The tapes whirred inside the high-speed deck, until a loud beep announced that the copy was complete. Johnny ejected the new tape, scrawled an apparently random combination of letters and numbers on its label, and placed it on to a shelf below the deck containing several hundred identical-looking cassettes. He put the original back into his portable recorder, then made his way to his flat’s small kitchen. He brewed a pot of tea and was carrying it back into the living room, intending to listen to the interview again, when his doorbell rang.

Johnny frowned. He wasn’t expecting anyone, and made a point of keeping his home address a closely guarded secret. There had been too many crazy fans over the years, people who turned up on his doorstep at the end of some weird pilgrimage, wanting to party with him, or in many cases just be in his presence. In the early days, he had invited these men and women in, given them beer and wine, occasionally drugs, and let them hang out for as long as they liked. In later years, he had given them a cup of tea, let them get warm for a few minutes, then sent them on their way. Now he simply told them they had the wrong address and closed the door in their faces.
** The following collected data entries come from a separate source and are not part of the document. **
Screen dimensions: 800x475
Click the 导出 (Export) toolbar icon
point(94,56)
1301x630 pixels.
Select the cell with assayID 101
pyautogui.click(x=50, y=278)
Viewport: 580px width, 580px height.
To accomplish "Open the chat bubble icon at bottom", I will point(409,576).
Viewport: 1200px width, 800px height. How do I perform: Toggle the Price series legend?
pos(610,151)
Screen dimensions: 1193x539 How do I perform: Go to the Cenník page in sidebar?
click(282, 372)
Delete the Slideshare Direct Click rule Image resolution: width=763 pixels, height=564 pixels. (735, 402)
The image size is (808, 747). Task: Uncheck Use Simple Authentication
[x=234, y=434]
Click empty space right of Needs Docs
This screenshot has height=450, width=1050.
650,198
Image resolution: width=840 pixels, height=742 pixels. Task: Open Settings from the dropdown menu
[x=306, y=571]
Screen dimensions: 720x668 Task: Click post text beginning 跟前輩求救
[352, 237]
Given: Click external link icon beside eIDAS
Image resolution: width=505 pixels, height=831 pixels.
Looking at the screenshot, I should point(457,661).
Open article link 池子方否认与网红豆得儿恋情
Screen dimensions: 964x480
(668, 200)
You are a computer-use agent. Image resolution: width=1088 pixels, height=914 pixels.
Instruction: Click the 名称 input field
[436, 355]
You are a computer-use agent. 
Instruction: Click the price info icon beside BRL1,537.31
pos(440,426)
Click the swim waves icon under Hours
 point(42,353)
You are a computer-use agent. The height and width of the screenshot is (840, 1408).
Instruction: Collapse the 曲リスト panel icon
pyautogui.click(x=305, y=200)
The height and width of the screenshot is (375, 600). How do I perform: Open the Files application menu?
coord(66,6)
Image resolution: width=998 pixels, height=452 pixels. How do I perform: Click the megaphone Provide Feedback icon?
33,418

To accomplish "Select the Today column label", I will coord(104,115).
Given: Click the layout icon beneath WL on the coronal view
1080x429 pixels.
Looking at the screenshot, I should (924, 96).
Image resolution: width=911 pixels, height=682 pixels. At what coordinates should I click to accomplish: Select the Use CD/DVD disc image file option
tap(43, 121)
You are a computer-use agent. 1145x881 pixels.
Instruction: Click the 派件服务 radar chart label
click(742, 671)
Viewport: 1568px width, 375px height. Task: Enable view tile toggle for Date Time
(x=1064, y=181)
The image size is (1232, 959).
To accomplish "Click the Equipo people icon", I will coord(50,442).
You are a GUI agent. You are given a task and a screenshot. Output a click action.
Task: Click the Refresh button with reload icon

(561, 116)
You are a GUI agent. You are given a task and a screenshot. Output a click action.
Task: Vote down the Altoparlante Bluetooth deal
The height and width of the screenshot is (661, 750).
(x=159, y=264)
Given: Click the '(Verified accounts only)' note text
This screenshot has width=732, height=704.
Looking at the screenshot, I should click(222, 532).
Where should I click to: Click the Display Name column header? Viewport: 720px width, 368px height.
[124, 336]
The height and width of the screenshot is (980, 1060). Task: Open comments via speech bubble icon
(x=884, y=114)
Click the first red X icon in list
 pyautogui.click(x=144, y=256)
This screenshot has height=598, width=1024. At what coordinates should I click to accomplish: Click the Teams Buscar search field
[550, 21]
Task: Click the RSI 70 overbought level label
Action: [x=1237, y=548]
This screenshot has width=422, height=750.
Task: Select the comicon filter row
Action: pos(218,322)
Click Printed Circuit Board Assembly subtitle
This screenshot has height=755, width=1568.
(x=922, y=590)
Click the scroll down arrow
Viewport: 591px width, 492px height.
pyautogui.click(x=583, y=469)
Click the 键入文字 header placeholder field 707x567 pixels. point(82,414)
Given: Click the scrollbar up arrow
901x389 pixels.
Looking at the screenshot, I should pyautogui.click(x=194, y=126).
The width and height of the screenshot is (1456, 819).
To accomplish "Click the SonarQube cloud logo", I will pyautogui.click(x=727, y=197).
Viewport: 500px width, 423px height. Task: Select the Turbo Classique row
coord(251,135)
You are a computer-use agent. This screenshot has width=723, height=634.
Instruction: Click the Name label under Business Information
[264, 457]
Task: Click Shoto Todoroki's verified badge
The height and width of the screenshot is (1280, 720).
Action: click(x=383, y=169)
He set his tea aside, walked down the stairs and out into the communal corridor that served the whole house. Johnny suddenly wished, not for the first time, that he had an entry-phone system; he could have checked who was outside from behind the safety of two heavy locks. But he didn’t. He reached the front door and leant his face close up against the wood.

“Who is it?” he shouted, and felt a stab of shame as he heard the tremor in his own voice. “Who’s there?”

“Metropolitan Police, sir,” replied a flat, metallic voice. “Open the door, please.”

Johnny paused. It was far from the first time the police had been at his door.

“How can I help you?” he shouted.

“We need to talk to you regarding a matter of national security, sir,” replied the voice. “You can help by opening your door.”

National security?

Still Johnny hesitated; something didn’t feel quite right. He wracked his brains, trying to identify the source of his unease; when he failed to do so, he took a deep breath and opened the door.

It was barely clear of its frame before it burst open, sending Johnny stumbling backwards. He lost his balance, twisted round, and planted one hand on the worn carpet of the hallway. By the time he had pushed himself back to his feet, the front door was closed and locked, and two figures in black uniforms were standing in front of him. Their faces were hidden by purple visors that emerged from the black helmets they were wearing; Johnny couldn’t see a single millimetre of exposed skin. One of them stepped forward, raising a gloved hand, and terror exploded through him. He turned and ran for the open door of his flat.

He didn’t make it.

As Johnny stretched for the door frame, intending to fling himself through the gap between it and the door, fingers closed in the hair at the back of his head, then whipped him sharply to the right. His balance left him and his head thudded into the wall. He saw stars and fought to stay upright, his brain screaming a single coherent thought.

Have to get away. Have to get away. Have to get away.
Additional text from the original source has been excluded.